Antipolo Lady of Lourdes School, or ALLS, is a private, non-sectarian school located at the Interior National Road, Brgy. San Jose, Antipolo, Rizal, Philippines. It caters to pre-school, elementary, junior high school, and senior high school students in Antipolo and nearby municipalities. The school offers an academic track, specifically the General Academic Strand, for upcoming Grade 11 students.

History
The school was founded by Anacleto Mauricio in 1992. It was begun as a school for pre-school and elementary students. After some time, it expanded to accommodate high school students.

School Head
The school is administered in the grade school department by Directress Aimee C. Mauricio, while the high school department is led by Principal Edna Durana.

Clubs and Organizations

ALLSSO (Antipolo Lady of Lourdes School Student Organization) 
ALLSSO is a student organization in the secondary level. It is aimed at developing the leadership skills of a students who wish to consolidate their efforts towards promoting student based activities that will benefit the entire school community.

All high school students from Grade 7 onwards are automatic members. Students go through a democratic process of electing a set of school leaders that will spearhead projects for the interest and benefit of the student body.

An adviser shall be assigned to monitor the planning sessions and create implementing guidelines for the ALLSSO officers. The ALLSSO meets twice a month.

Art Club 
The Art Club is an organization aimed at developing students with skills in drawing, painting, sketching and designing. Members are given the chance to hone their talents by representing the school in off-campus competitions as well as help create back drops for school wide programs. Members of the Art Club will also be exposed to using computer graphics through soft wares that will enhance their creativity and imagination.

ALLS Varsity Team 
The ALLS Varsity Team comprises the basketball, volleyball, table tennis, badminton, chess. Interested members would need to undergo training and pass the try-outs given by the different coaches. Students who wish to join must have strong endurance, are physically fit and healthy and must obtain written permission from their parents.
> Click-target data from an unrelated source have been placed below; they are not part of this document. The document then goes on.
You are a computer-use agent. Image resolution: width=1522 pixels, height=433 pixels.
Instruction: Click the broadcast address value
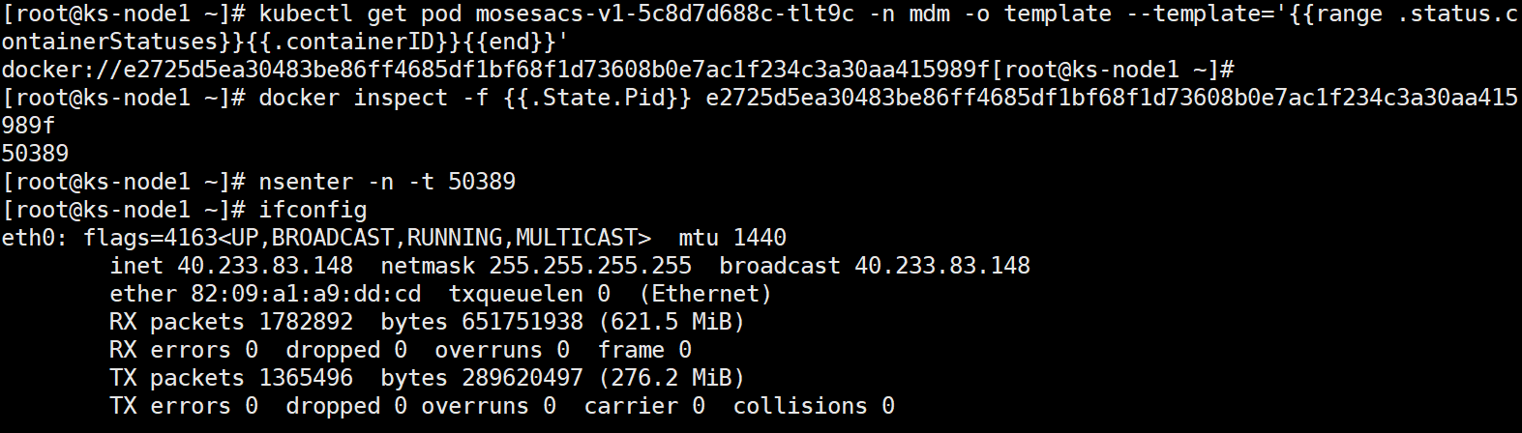pos(942,267)
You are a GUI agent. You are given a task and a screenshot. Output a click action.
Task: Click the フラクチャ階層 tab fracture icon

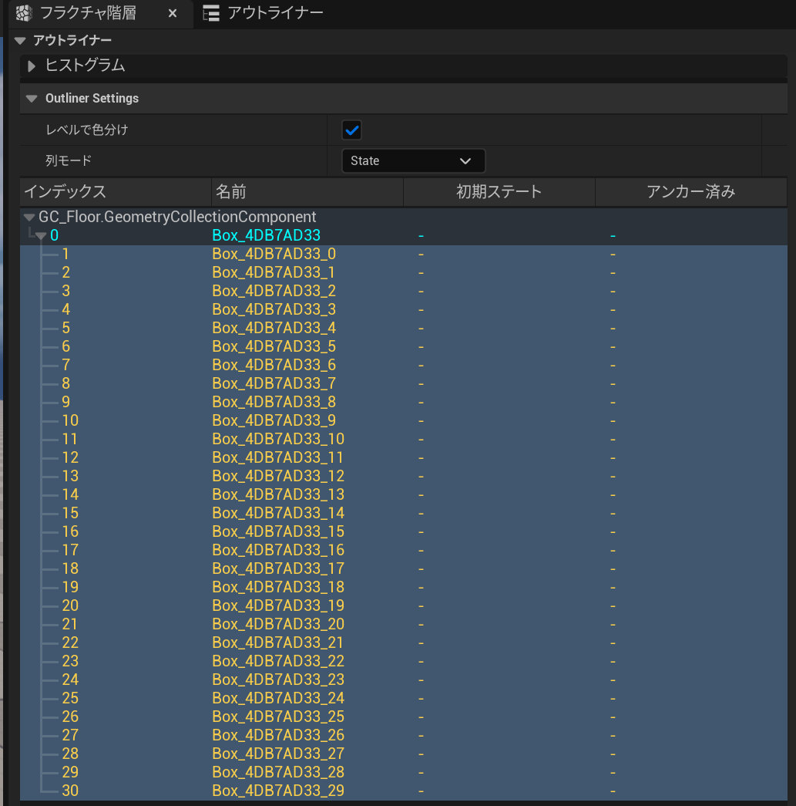pos(24,13)
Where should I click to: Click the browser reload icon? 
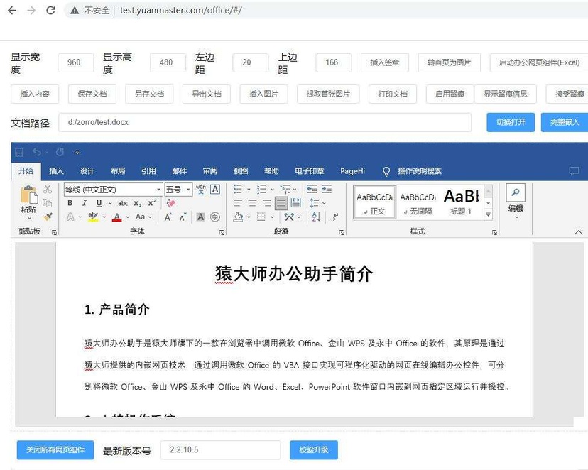point(50,11)
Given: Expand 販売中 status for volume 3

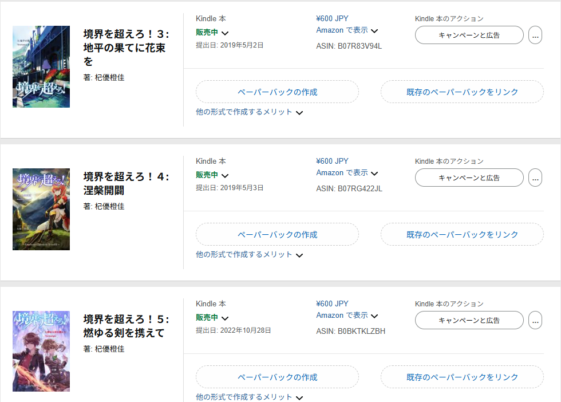Looking at the screenshot, I should click(x=212, y=33).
The team represent the school in inter-school sports competition.

ALLS Choir 
The ALLS Choir serves as an organization for students who love to sing to get together and learn. It gives musically inclined children to engage in school activities like programs and masses. It enables members to exercise their passion for singing and share their talents during school shows and special presentations.

ALLS Dance Club 
The ALLS Dance Club is an organization that caters to students who like to dance and perform. Students must audition for this group. This group will be tapped for special in-campus and off-campus shows. Members get together twice a month to practice and plan.